Ontario’s 123 provincially-licensed abattoirs can now start applying for a piece of $2 million in federal/provincial funding to step up food safety, biosecurity and animal welfare measures.
The Ontario and federal governments on Wednesday announced applications for cost-share funding can be submitted between now and April 30, “as long as funding for the initiative is available.”
Eligible projects must be wrapped up within the year, by Dec. 31 at the latest. Examples given Wednesday of eligible projects include:
- capital upgrades for “enhanced” food safety,
- improvements in “safe handling and housing” of animals, or
- new equipment for “safe and efficient” disposal of hides.

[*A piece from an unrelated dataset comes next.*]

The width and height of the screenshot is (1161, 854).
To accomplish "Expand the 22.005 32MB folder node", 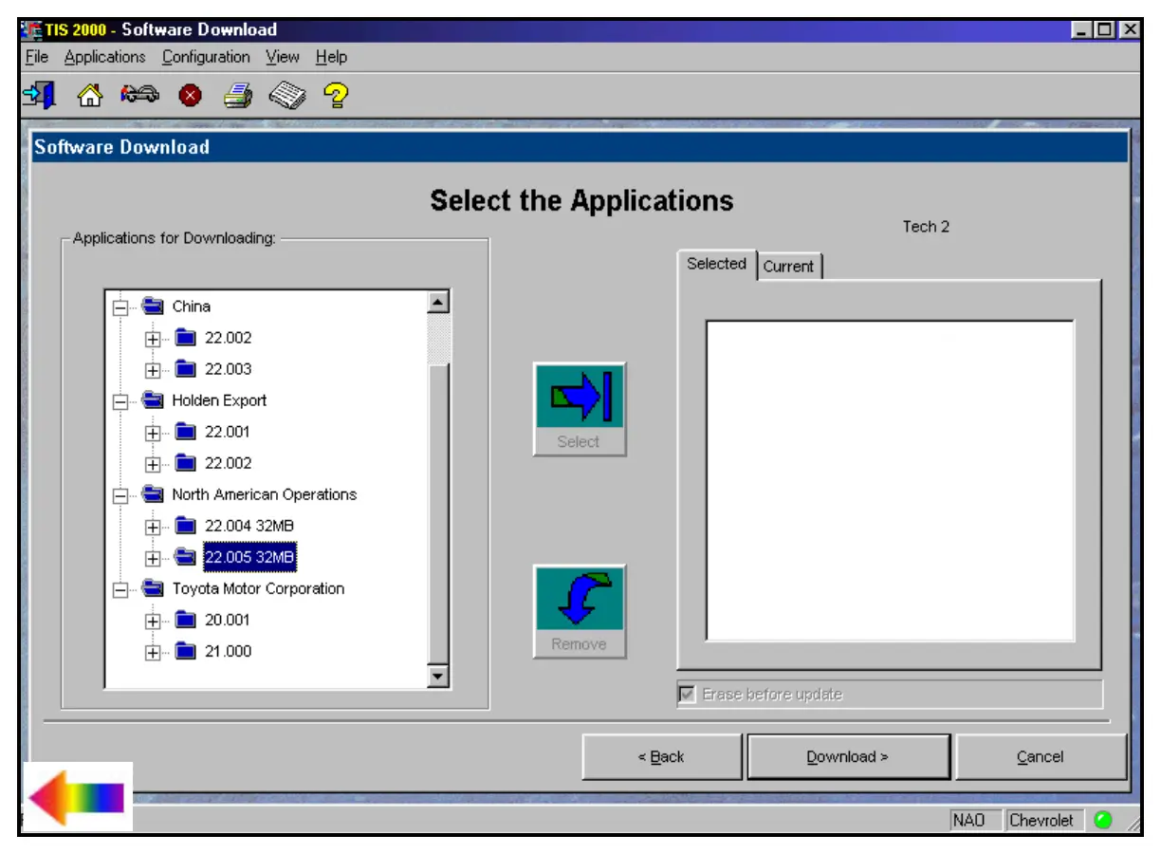I will point(153,558).
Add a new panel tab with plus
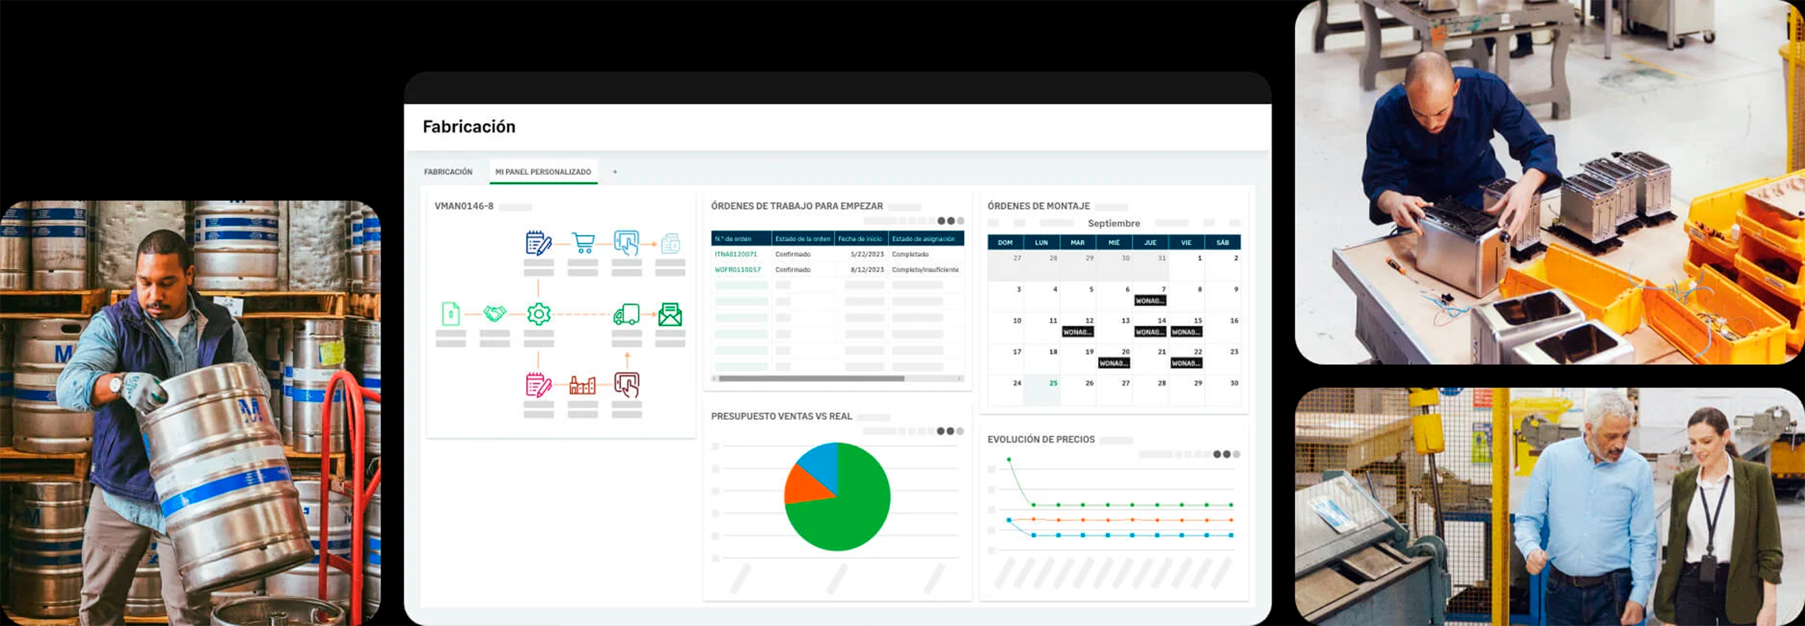This screenshot has height=626, width=1805. click(x=615, y=172)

The public funds for this program will come from the federal/provincial Canadian Agricultural Partnership policy funding framework.
“This funding comes at a time of critical challenges in the beef industry due to shortages in beef processing capacity,” Joe Hill, president of Beef Farmers of Ontario, said in the governments’ release Wednesday.
The squeeze on packing capacity in Ontario was brought into sharper focus in December when federal officials cancelled the license for Ryding-Regency Meat Packers.
The Toronto company — whose license had already been suspended since September in the wake of several E. coli-related food recalls — was estimated to have handled about 10 per cent of Ontario’s federally inspected beef slaughter, or around 1,500 cattle per week.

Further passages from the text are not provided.